To bypass this mess, many exporters have started using digital transaction portals like Tradologie. The setup requires international buyers to upload verified company profiles and explicit sourcing needs before they can talk prices. This lets your sales desk bid directly on live, real orders inside a clear digital setup, cutting out the middlemen and making sure your payment terms are fully backed by the bank before you ever pack a container.
The Bottom Line
Succeeding in the UAE food trade isn't about chasing cheap spot deals online. It takes manufacturing discipline at your mill and precise customs paperwork. Because it's a premium market, Gulf buyers will pay a reliable price, but they expect total consistency, reliable delivery times, and complete data transparency in return.
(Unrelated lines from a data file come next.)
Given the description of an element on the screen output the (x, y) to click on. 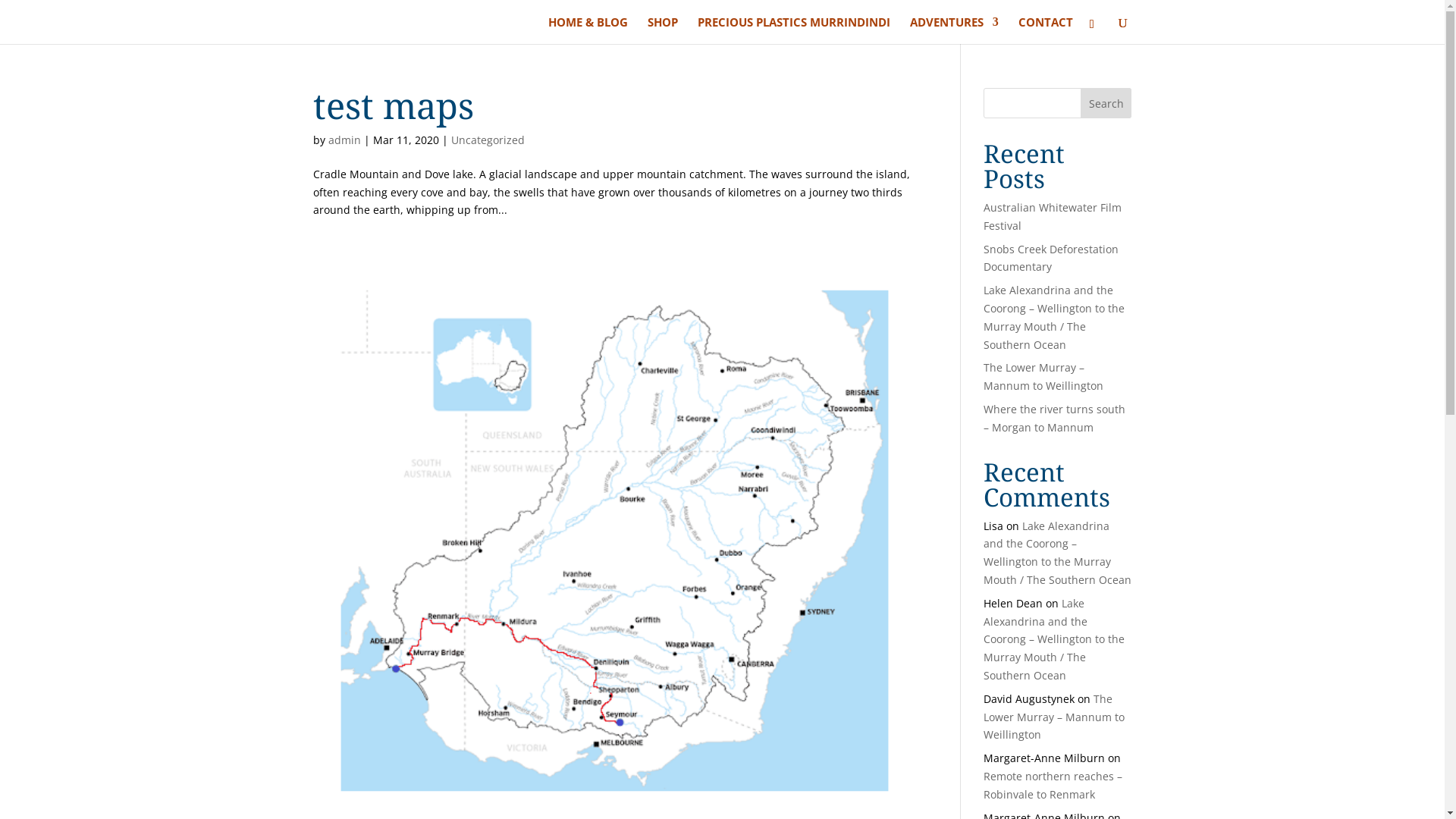
SHOP Element type: text (662, 29)
HOME & BLOG Element type: text (587, 29)
ADVENTURES Element type: text (954, 29)
PRECIOUS PLASTICS MURRINDINDI Element type: text (793, 29)
Uncategorized Element type: text (487, 139)
admin Element type: text (343, 139)
Snobs Creek Deforestation Documentary Element type: text (1050, 257)
CONTACT Element type: text (1045, 29)
Australian Whitewater Film Festival Element type: text (1052, 216)
test maps Element type: text (392, 105)
Search Element type: text (1106, 102)
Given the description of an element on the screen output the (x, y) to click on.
Keeping your quality checks tight and your documentation clean is the only real way to build a steady, highly profitable shipping pipeline season after season.
Disclaimer
The information provided is for educational and informational purposes only. Export statistics, product demand, customs procedures, and import regulations may change over time. Exporters should verify the latest APEDA data, UAE import requirements, Halal certification standards, and destination-country regulations before exporting agricultural products.